Treasury did not work hard enough to protect taxpayers from risks inherent in the Retail Deposit Guarantee and did nothing as some finance companies increased their borrowings by almost 1000 per cent under the scheme, the Auditor General has found.
Auditor General Lyn Provost this afternoon published her report on Treasury's performance in implementing and managing the Crown Retail Deposit Guarantee Scheme.
While the scheme, put in place in late 2008 during the depths of the Global Financial Crisis, had fulfilled its aim of maintaining confidence in the financial system, the costs had been considerable, Ms Provost noted.
Nine finance companies covered by the scheme had failed including Alan Hubbard's South Canterbury Finance and the Crown had paid out about $2 billion - about $1.8 billion of that going to South Canterbury investors. The Government currently expects to recover about $900 million.

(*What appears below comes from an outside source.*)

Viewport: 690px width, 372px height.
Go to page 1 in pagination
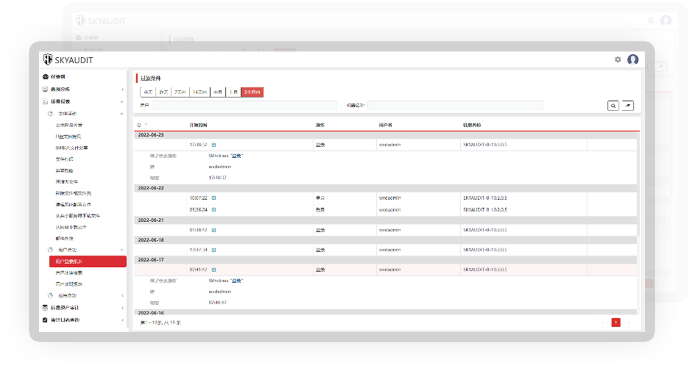616,323
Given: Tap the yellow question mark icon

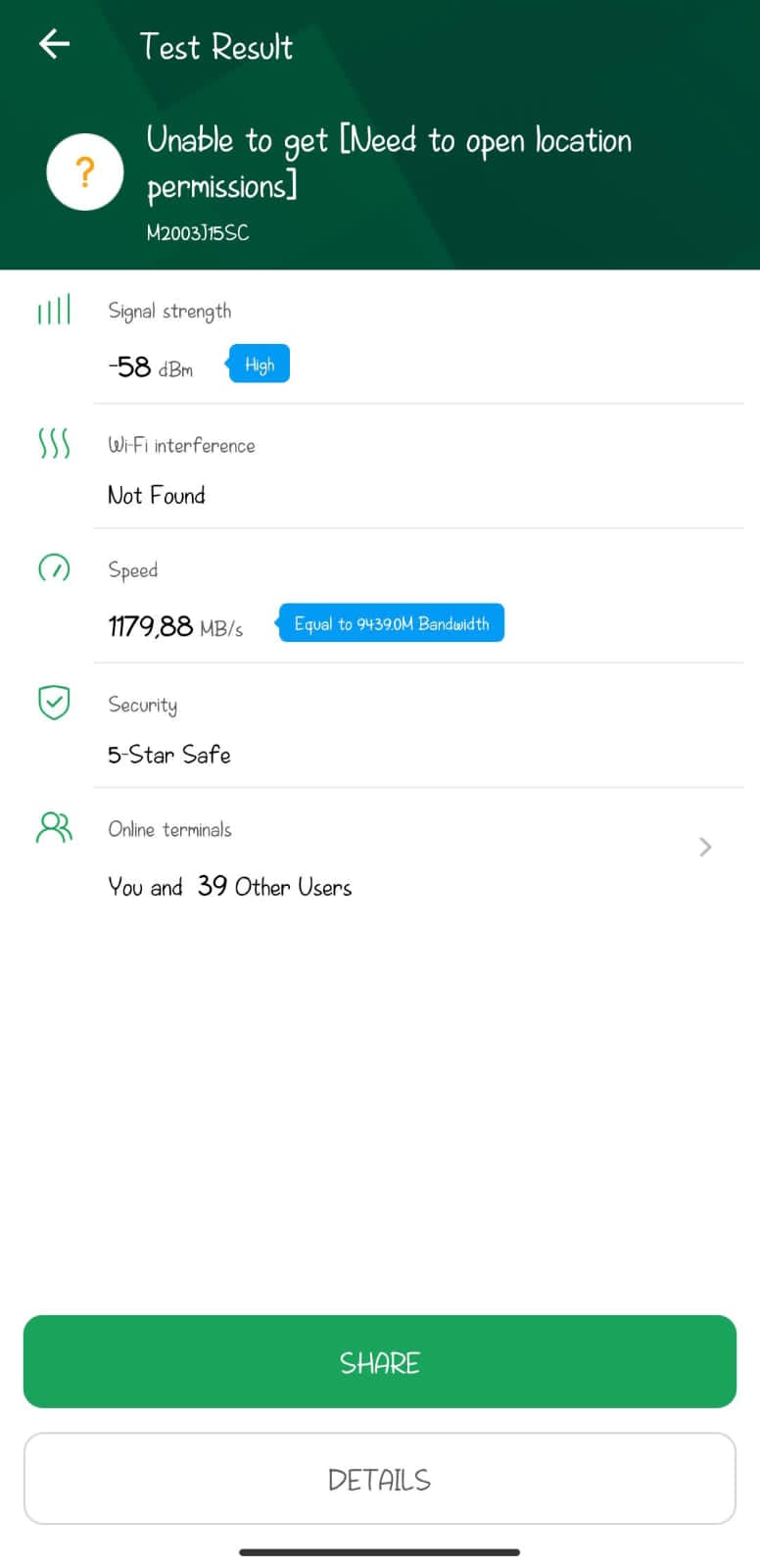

Ms Provost said the speed at which the scheme was set up meant that good governance arrangements and planning work were neglected.
However she also noted the decision to include finance companies in the scheme meant it carried "significant risk".
"Once deposits with these companies were guaranteed, depositors could safely move investments to where they would get the highest return, irrespective of the risk of company failure. The finance companies also had less reason to minimise risk in their investment activity. The Crown was carrying much of this risk."
She noted that during 2009, "Treasury watched some of that behaviour eventuate".
"Deposits with finance companies under the scheme grew, in some instances significantly. We saw one example where a finance company's deposits grew from $800,000 to $8.3 million after its deposits were guaranteed. At South Canterbury Finance Limited, the deposits grew by 25 per cent after the guarantee was put in place."
While Treasury was closely monitoring these changes it was doing to largely to prepare for potential payouts.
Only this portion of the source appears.